Only the lines from the one containing "At what coordinates should I click to accomplish: Click" through the end of the records should be retyped, exactly and including both ends; pictures stay out.

Data section START

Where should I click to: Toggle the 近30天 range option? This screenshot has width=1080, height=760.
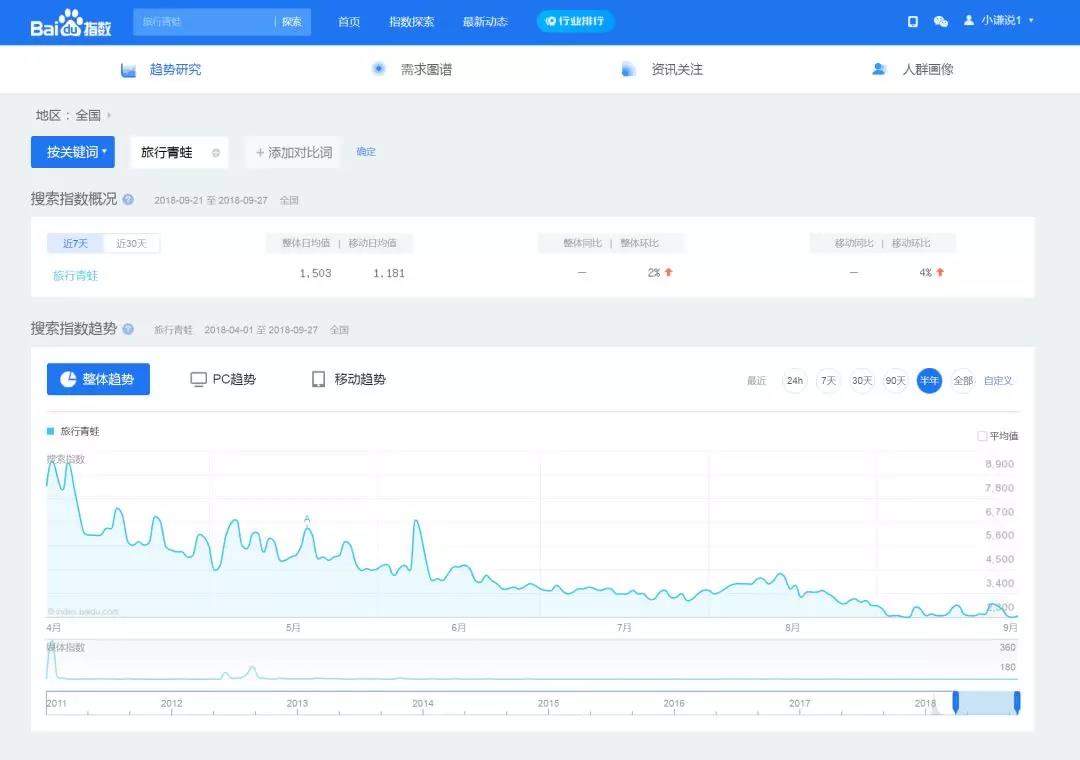coord(131,244)
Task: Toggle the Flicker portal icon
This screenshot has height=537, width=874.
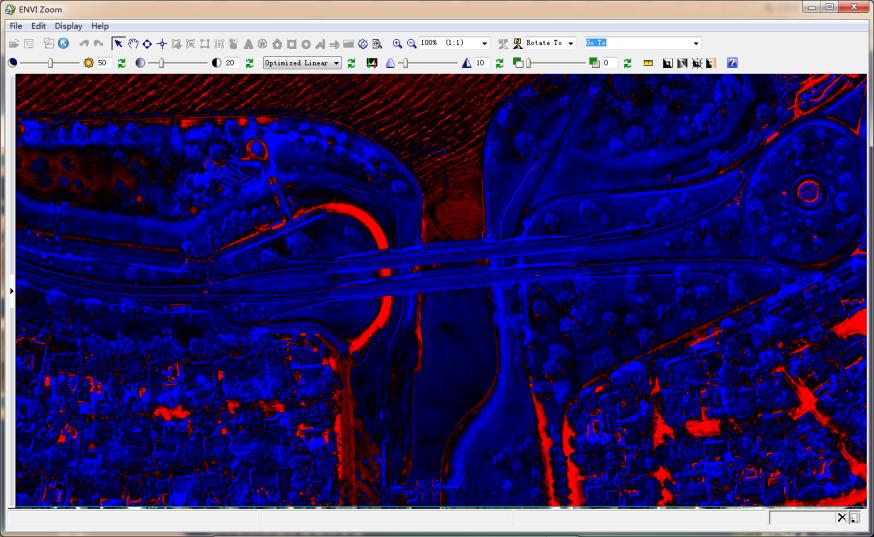Action: click(696, 63)
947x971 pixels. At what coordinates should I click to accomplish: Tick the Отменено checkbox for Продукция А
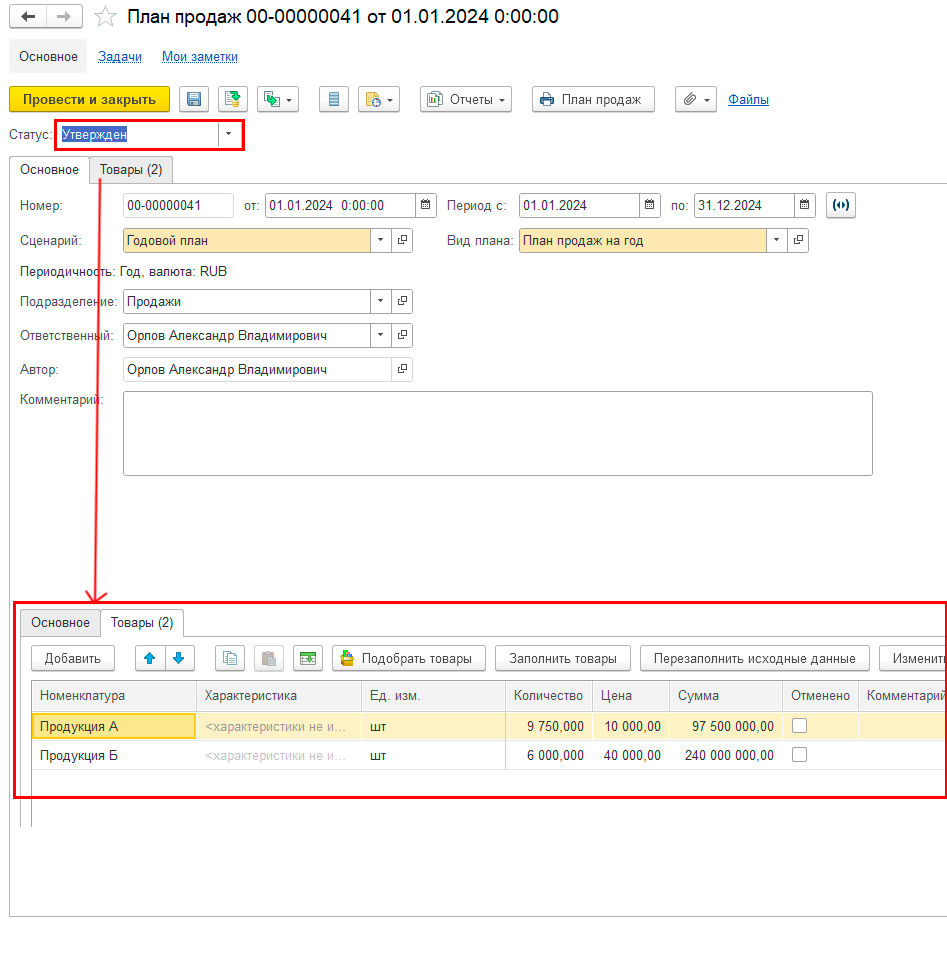(x=799, y=726)

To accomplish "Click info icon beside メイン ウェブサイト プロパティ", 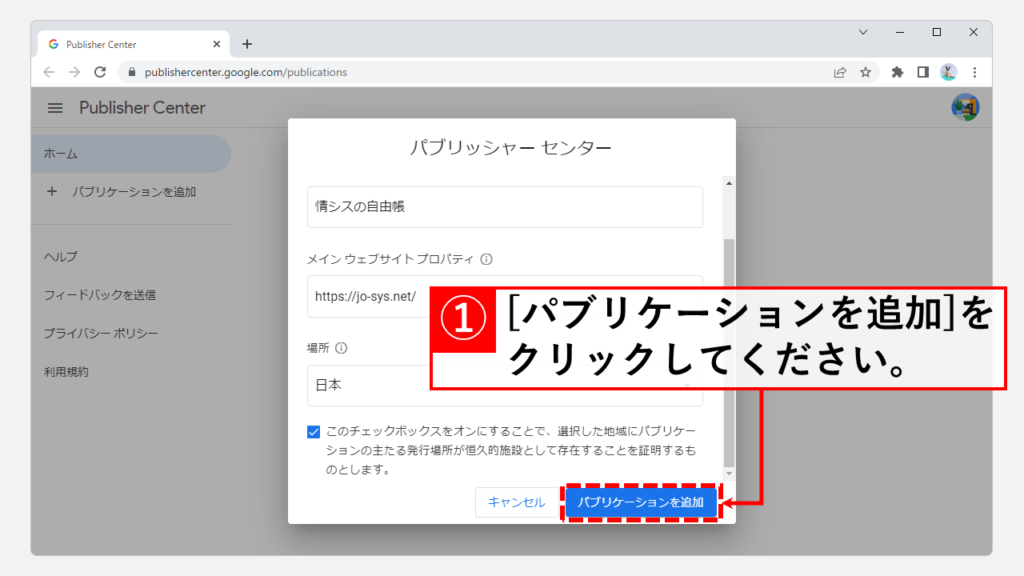I will 487,259.
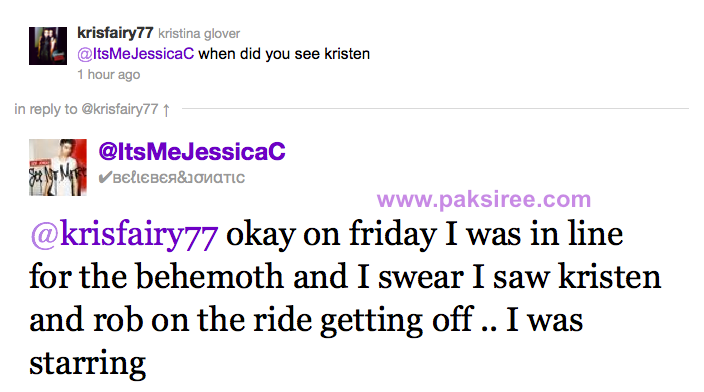Click the phrase getting off in tweet
Image resolution: width=704 pixels, height=392 pixels.
[396, 321]
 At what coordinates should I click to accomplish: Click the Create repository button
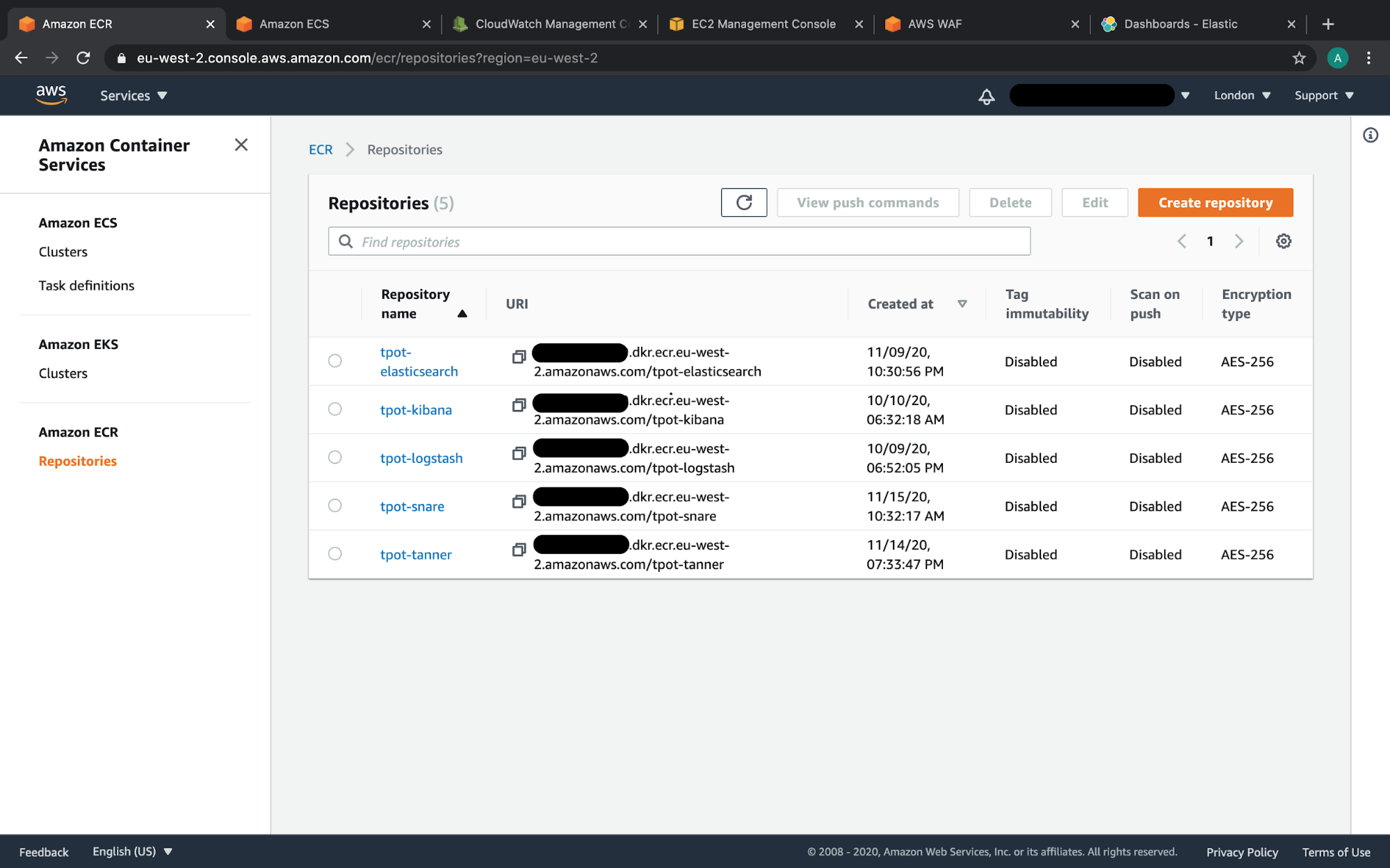click(1215, 202)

Data section END

# Answer section
 At what coordinates should I click to accomplish: Click the Create repository button
click(1215, 202)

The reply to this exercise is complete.